Bamboo-zled: Brad Miller Ignites Phillies With a Potted Plant
On Sunday, the Phillies world could not have felt any worse. After losing seven games in a row, including sweeps by the National League East division leaders the Atlanta Braves and by the National League East cellar-dwelling Miami Marlins, the atmosphere surrounding the Phillies was one of pessimism. Enter Brad Miller.
Miller, who once was a 30-home run hitter for the Tampa Bay Rays and was twice released this season and playing for the Triple-A Scranton-Wilkes Barre Rail Riders, seemed to find the perfect spark.
The Phillies defeated the Mets on Monday by a score of 13-7. Granted, part of the situation was that the Phillies lineup had mostly returned to the one that had early success. But the bamboo became a rallying figure. It was good enough.
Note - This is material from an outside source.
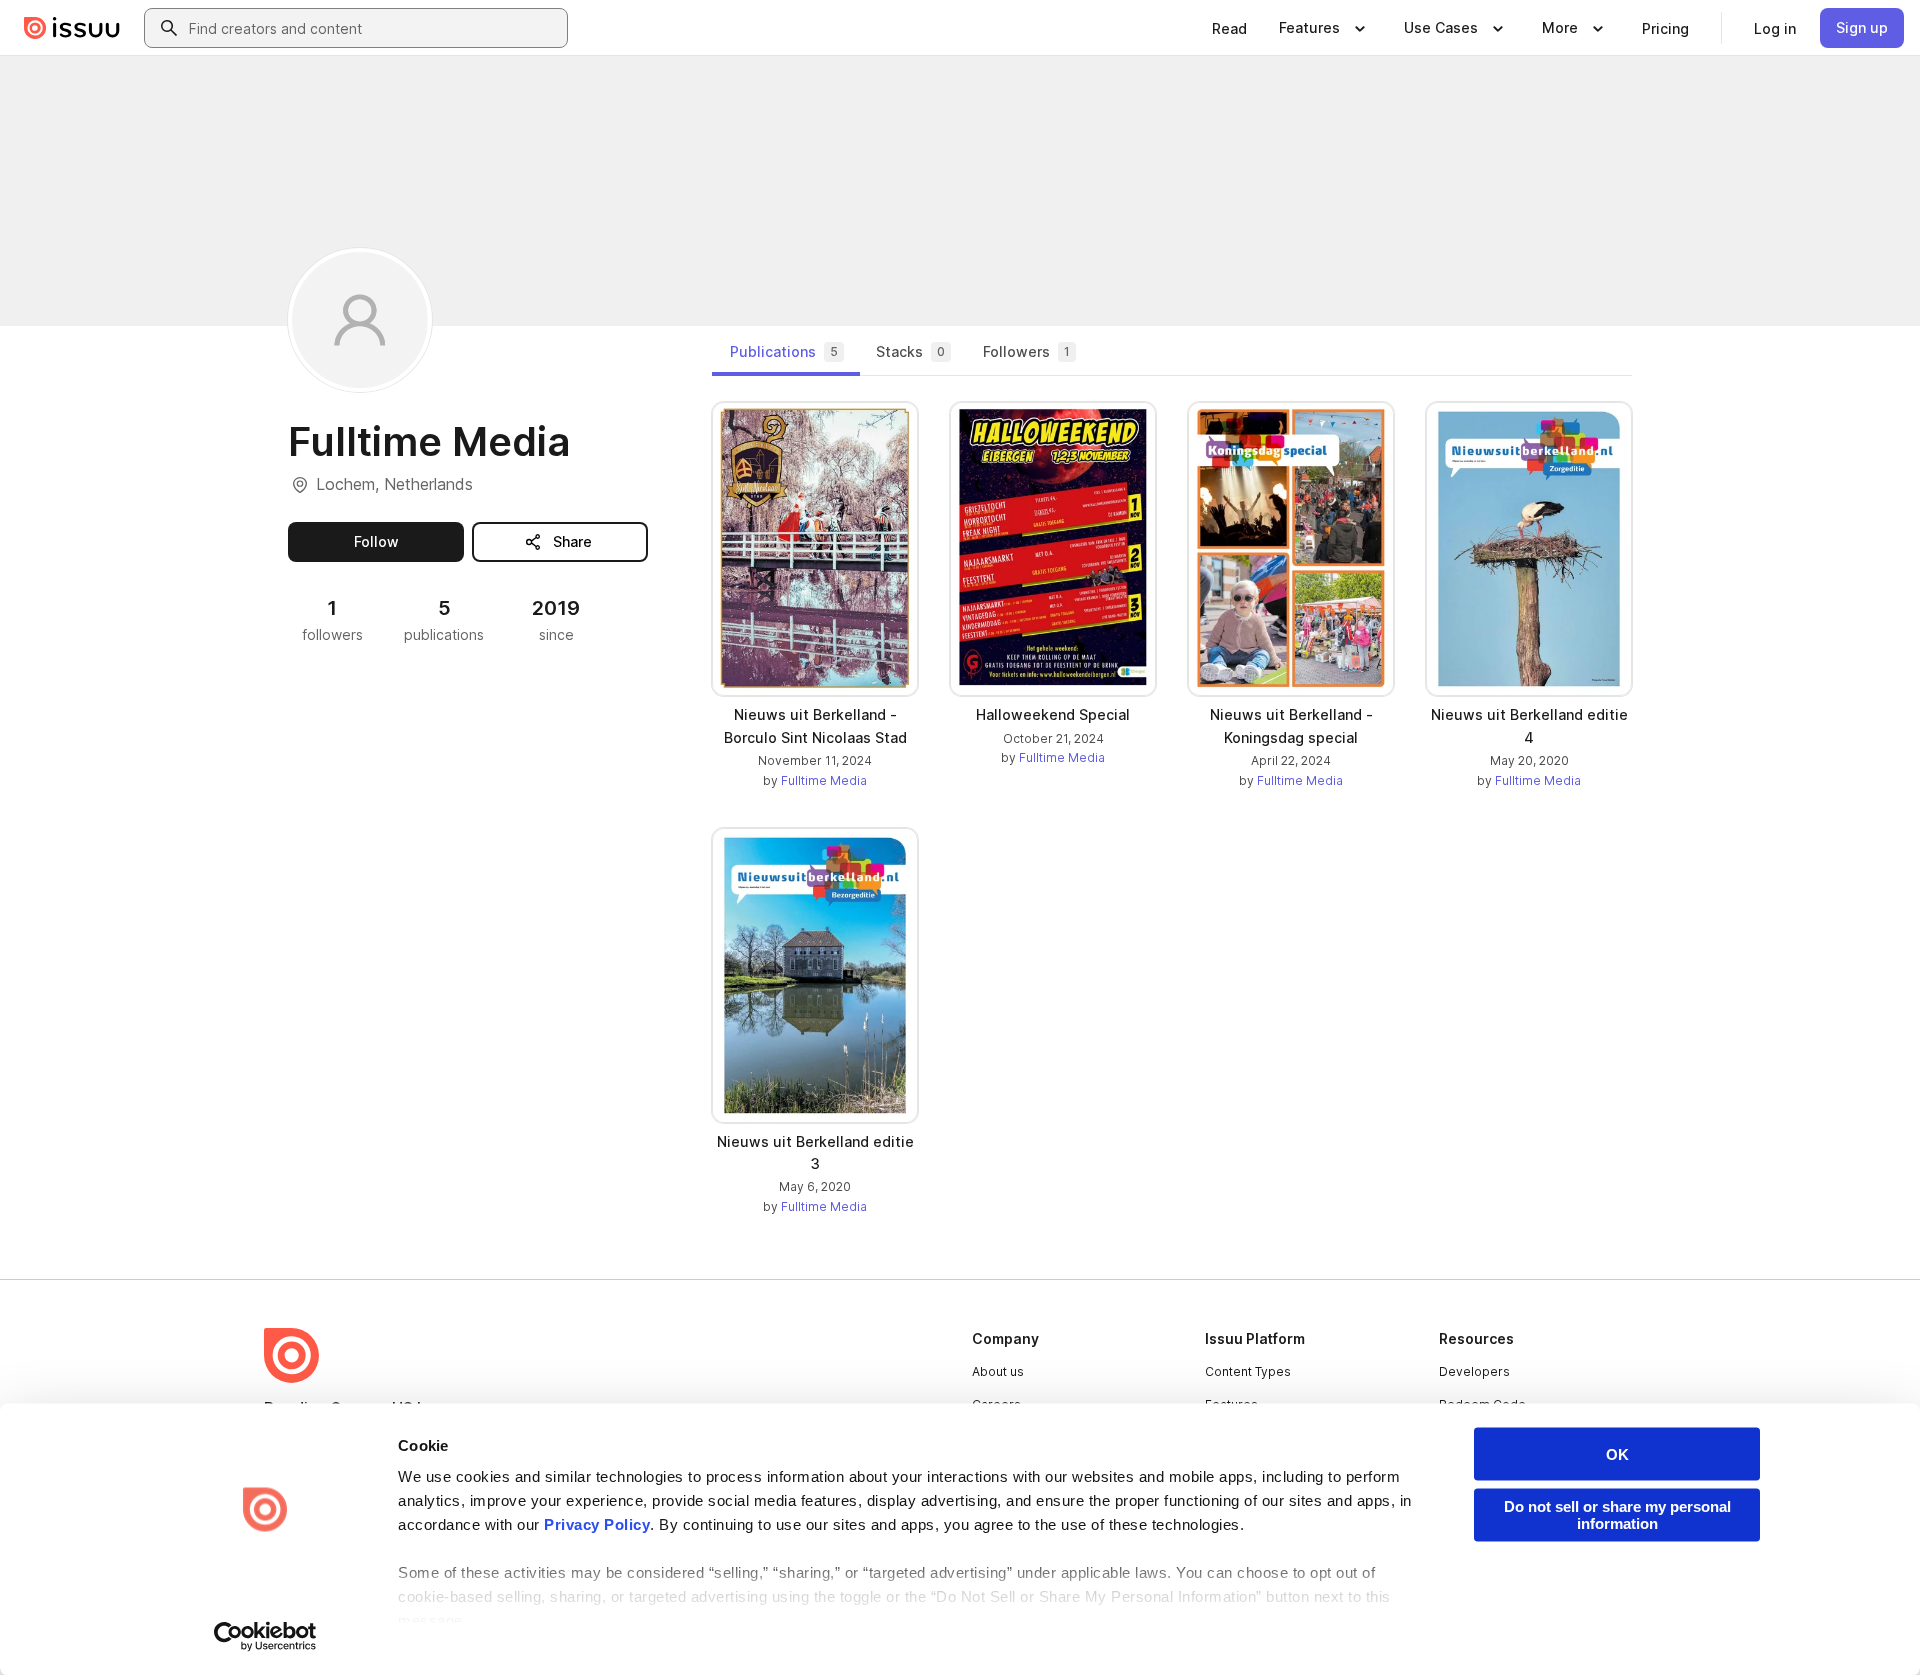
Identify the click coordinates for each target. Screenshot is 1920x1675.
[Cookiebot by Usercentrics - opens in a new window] (265, 1636)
The potted plant soon would anthropomorphize into Twitter accounts tweeting. Phillies manager Gabe Kapler had a personal bamboo plant for his office sitting on his desk. And, one plant will be heading to Miami with the Phillies this weekend. After all, the plant led to four straight wins, including two walkoff wins in a row, right?
Baseball players have traditionally been very superstitious. Hall of Fame third baseman Wade Boggs ate chicken before every game. All-Star shortstop Nomar Garciaparra would do a toe-tap and adjust his batting gloves before each pitch. So what is a little plant that originated in China?
Miller may have been in the minor leagues when the Phillies acquired him, but he is a veteran player. The 29 year-old began his career in Seattle in 2013. He joined the Tampa Bay Rays in 2016 after a trade and hit 30 home runs for the club. By 2018, he was a trade deadline acquisition for the Milwaukee Brewers.
After passing through the Los Angeles Dodgers, Cleveland Indians, and New York Yankees organizations, Miller joined the Phillies. A bench player, he would be tasked with providing some left-handed at bats on occasion. But what he has brought the club also is a veteran approach. One that knew that the Phillies were much better than the seven-game losing streak they endured.
Enter a silly little plant.
Baseball has plenty of sabermetrics to help identify numerical trends on major league teams. But the game is a very human game played by human players with real concerns. The Phillies are a team who lost Andrew McCutchen, Odubel Herrera, David Robertson, Tommy Hunter, Adam Haseley, Victor Arano and Pat Neshek, and who for a time also lost Adam Morgan and Edubray Ramos.
That can mentally bring the mood down significantly. The team was struggling to score runs. The team was struggling to get outs in the bullpen without their relief aces. Starters felt extra pressure and did not give the team enough innings.
Miller's bamboo plant brought the locker room back into focus and helped tune out all the nonsense. Something as simple as a plant - something easy for anyone to acquire - has quickly become a rallying point. It helps the team forget all of the adversity they are facing and relax. It helped re-ignite a fan base that had bought into the season, only to be disappointed.
It brought back the fun Phillies t-shirt market with bamboo t-shirts.
Yes, the Phillies defeated a New York Mets team in all kinds of disarray. But the same Phillies team could not even win a single game from the rebuilding Miami Marlins, the consensus last place team. A four-game sweep is rare, no matter who a team is playing.
After losing seven straight, getting four right back is just what the Phillies needed. If they can carry that momentum into Miami and have success there, they have the potential to keep moving forward and be a legitimate threat in the National League East after all. With 13 games left against the Braves, there is plenty of time to make up a few games.
Last season the Phillies slumped down the stretch. In 2019, if the club can look back to this series as the turnaround point, it will be hard to look at it and not think of one thing: a bamboo plant.